UK minimum wage to increase by four times in April - Says ‘Boris Johnson’


Britain’s minimum wage is to increase by more than four times the rate of UK inflation from next year, Prime Minister Boris Johnson’s government announced Tuesday.

A 6.2 per cent increase from April takes the so-called national living wage for workers aged 25 and over from £8.21 to a minimum £8.72 ($10.79 to $11.52, 9.63 euros to 10.27 euros).

Johnson, whose victory in recent election which came with support from economically struggling pro-Brexit areas, said it was the biggest increase since 2016.

The new government said almost three million people would benefit from the increase.

U.k annual inflation was stands at 1.5 per cent, which l consumers purchasing power under pressure from higher import prices, following the EU referendum in the year 2016, which has weighed on the pound.

It was further reported that, Johnson has been advised to repay the trust of voters in more disadvantaged areas, particularly in northern England, after he secured the Conservatives biggest majority since the 1980s.

At the time of the election campaign, Johnson pledged more investment to reverse nearly 10 years of austerity measures under his predecessors.

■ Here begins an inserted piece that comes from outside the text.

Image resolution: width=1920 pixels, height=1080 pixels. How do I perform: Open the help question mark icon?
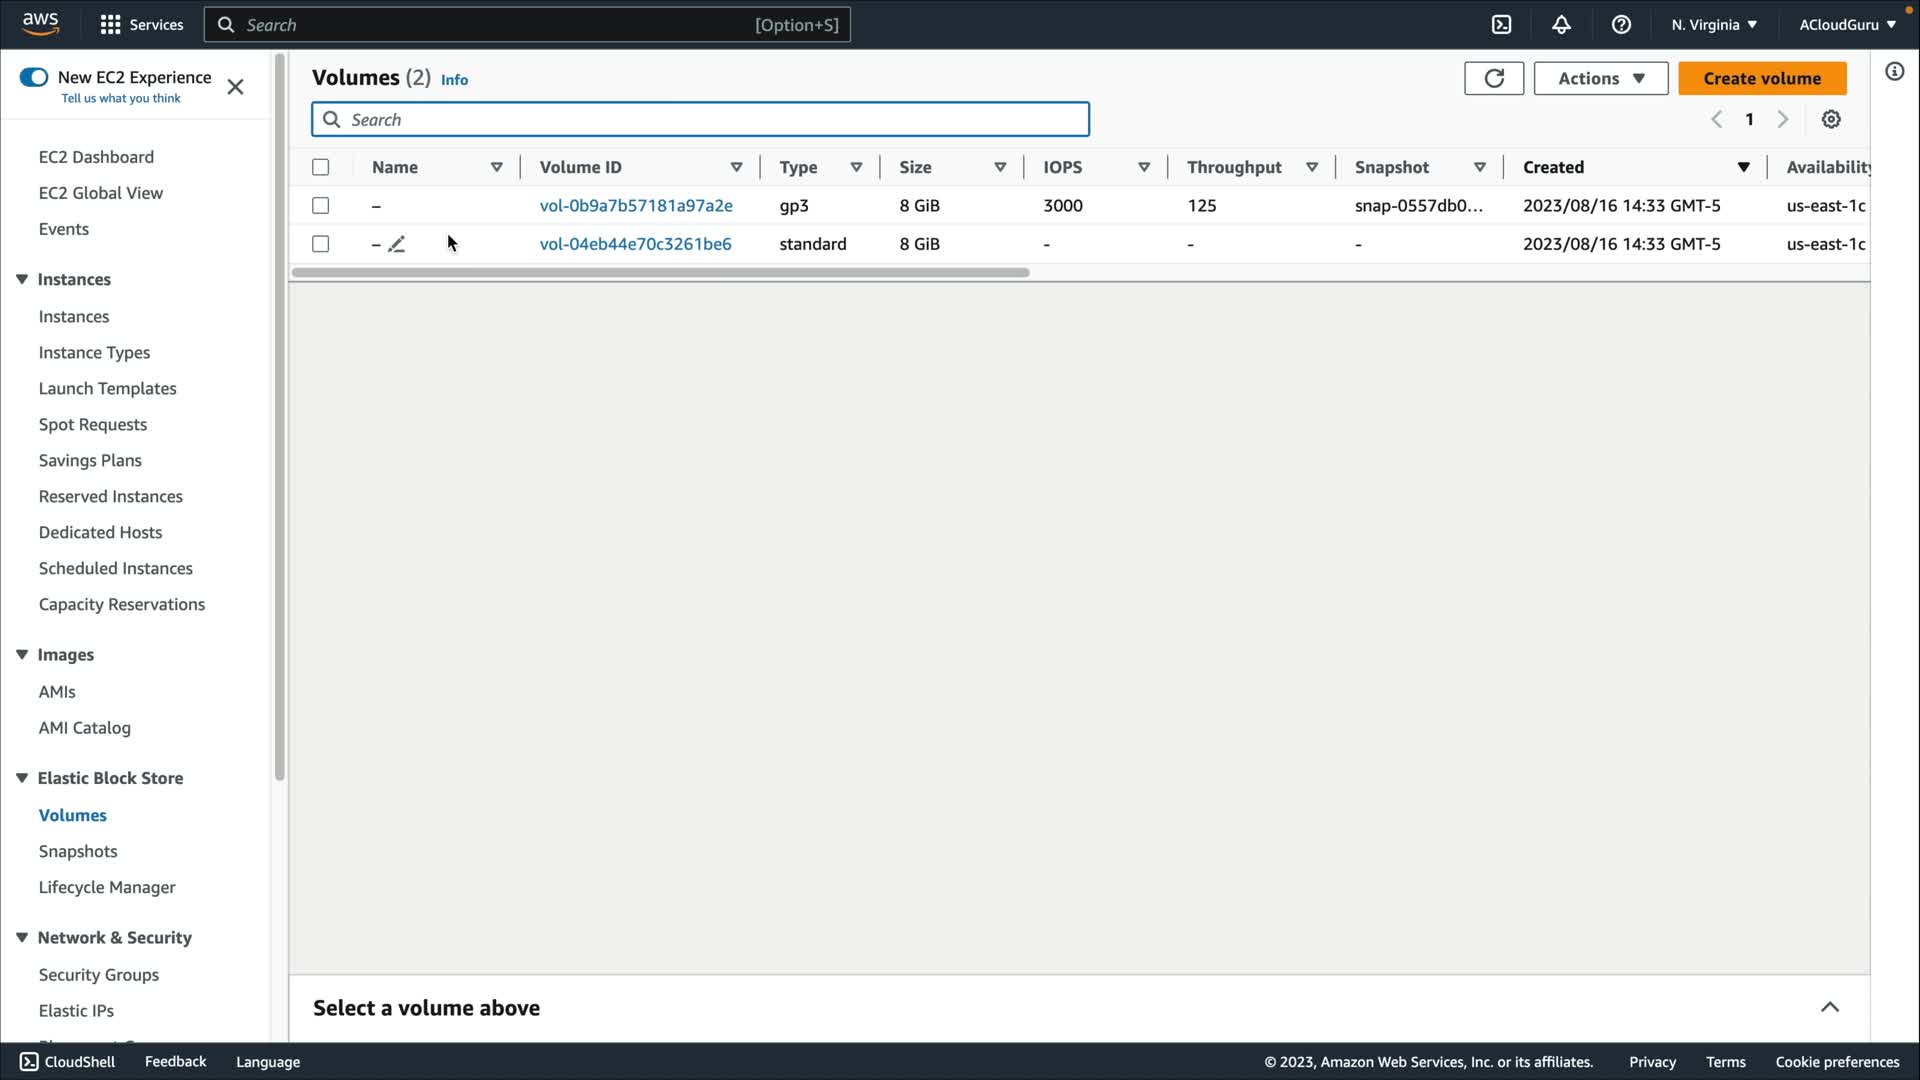point(1621,25)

However, the British Chambers of Commerce said above inflation pay increases came at a difficult time for hard pressed businesses amid economic uncertainty.

The raising wage floors will pile further pressure on cash flow and eat into training and investment budgets, said the trade body’s co-executive director Hannah Essex.

However if this policy want to be sustainable, the government have to offset these costs by reducing others and impose a moratorium on any further upfront costs for business.